Nitschke Hands InsurTech Bunker’s Reins To Simkin As New CEO

Nitschke Hands InsurTech Bunker’s Reins To Simkin As New CEO
Late last week, Chad Nitschke, chief executive officer of InsurTech Bunker, a contract-related insurance marketplace he co-founded in 2016, announced that he is passing the CEO reins to Jordan Simkin.

“I’m a firm believer in ‘re-potting the plant’…, injecting new perspectives and creating room for growth. Over the past year, [Simkin has] not only been a trusted partner to work alongside, but he’s also become a close friend,” Nitschke wrote in an article published on Bunker’s website and a LinkedIn post, which also revealed that Simkin has joined the company in October 2020.

Nitschke said the two men share a similar vision and that Simkin’s background in founding and operating several successful Internet and software businesses make him a good fit “for the next stage at Bunker, which is profitable growth.” Although the announcement did not reveal Simkin’s prior successes, his LinkedIn profile lists a role as a venture partner at VIVE Venture Capital as a recent position.

Bunker describes itself as “the leading InsurTech providing instant business insurance solutions and compliance monitoring for independent workers, small businesses and enterprises,” and Nitschke wrote an exclusive article for Carrier Management in in early 2017 describing his journey from the traditional insurance industry to become CEO of an InsurTech. (“Confessions of a Recovering Underwriter and InsurTech Founder“) In the article, he explained that building an InsurTech isn’t as easy as media reports suggest, instead taking dogmatic stubbornness and drive to turn a vision into reality.

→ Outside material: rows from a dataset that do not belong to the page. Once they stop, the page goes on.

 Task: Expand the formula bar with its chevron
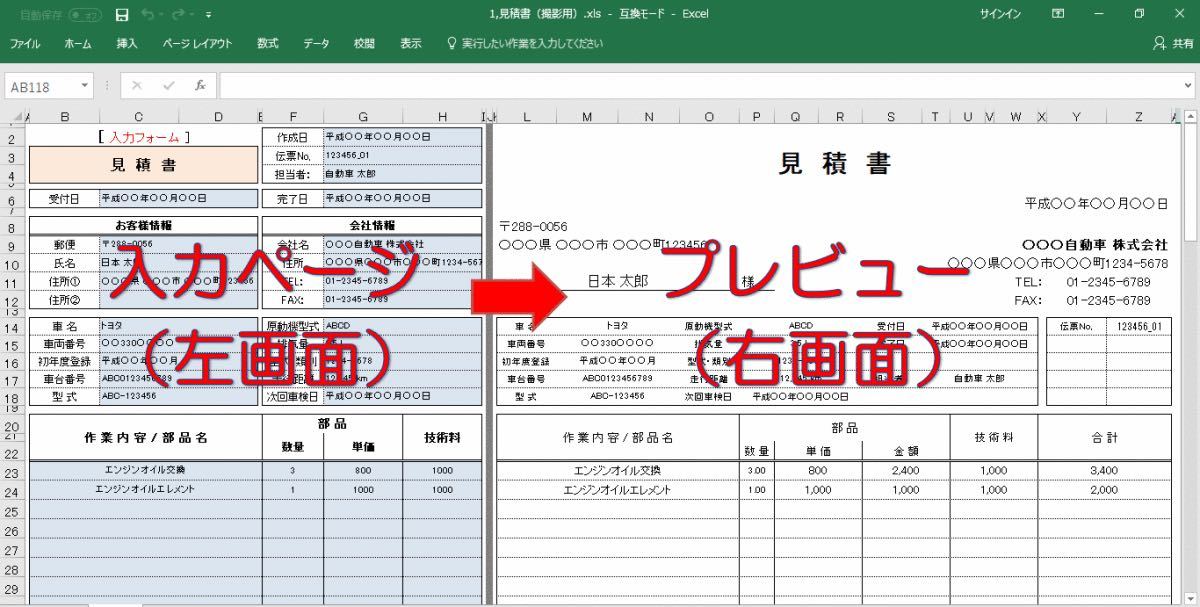pos(1188,86)
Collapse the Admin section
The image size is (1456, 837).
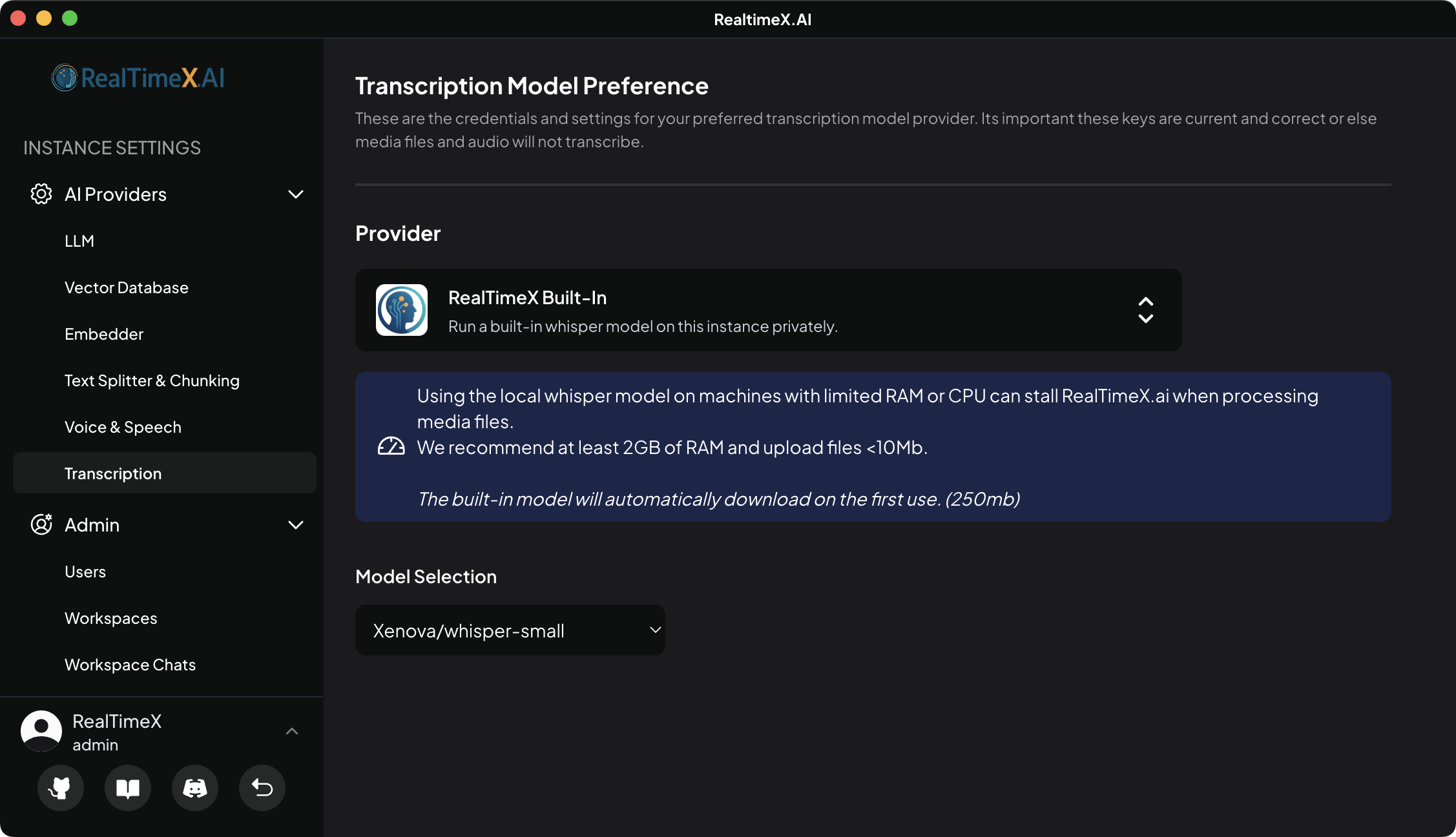click(x=296, y=524)
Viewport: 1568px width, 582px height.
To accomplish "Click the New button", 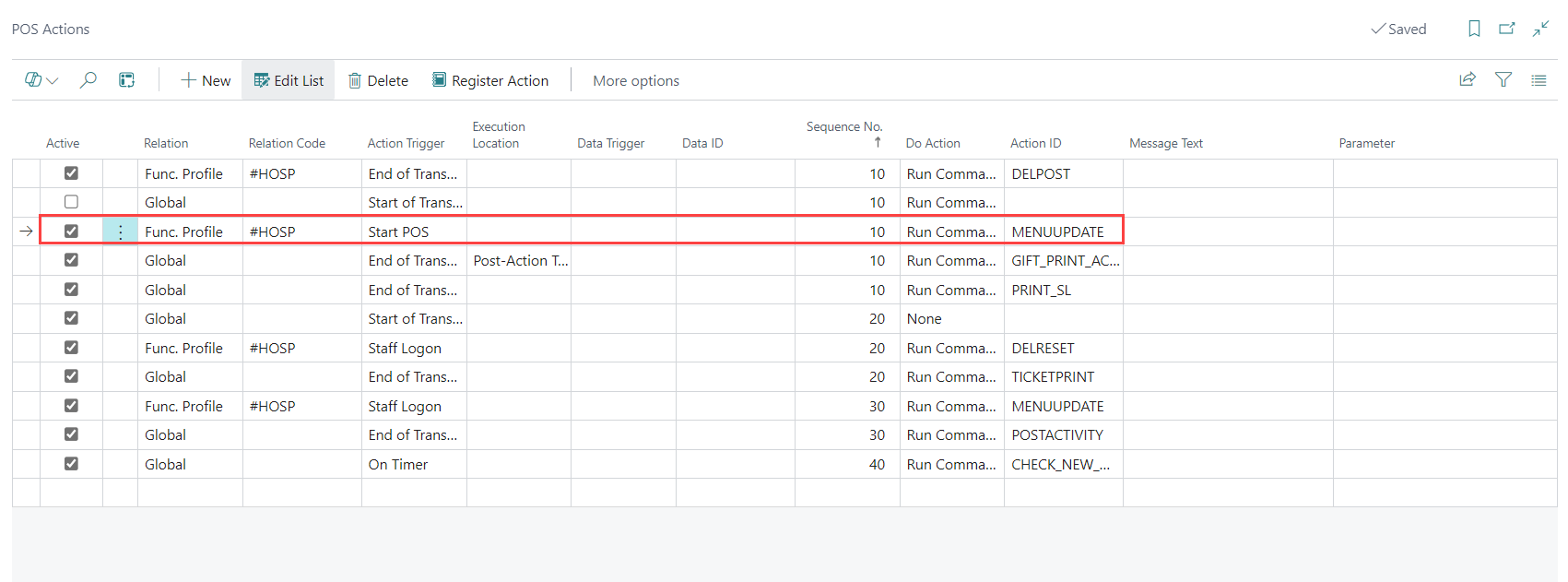I will pos(206,80).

He also wrote about the importance of testing prototypes with customers and learning to understand the language of investors.

Announcing the leadership transition, Nitschke, who said he will continue to support Bunker as an active board member, advisor, and shareholder, reflected on the journey again—starting with at mission “to embed smarter insurance into a native process—managing certificates of insurance,” and finding ways to iterate, pivot and improve during the first five years of the InsurTech’s existence.

“While we have similarities to our early vision of the business in 2016, over the past year in particular we’ve focused on our SaaS and API certificate of insurance compliance platform,” he wrote.

“It’s much easier on paper than it is in practice, and the team deserves all of the credit on being resilient; listening to customers, relentlessly iterating, and overcoming the daunting challenges that come in building something from scratch,” he wrote.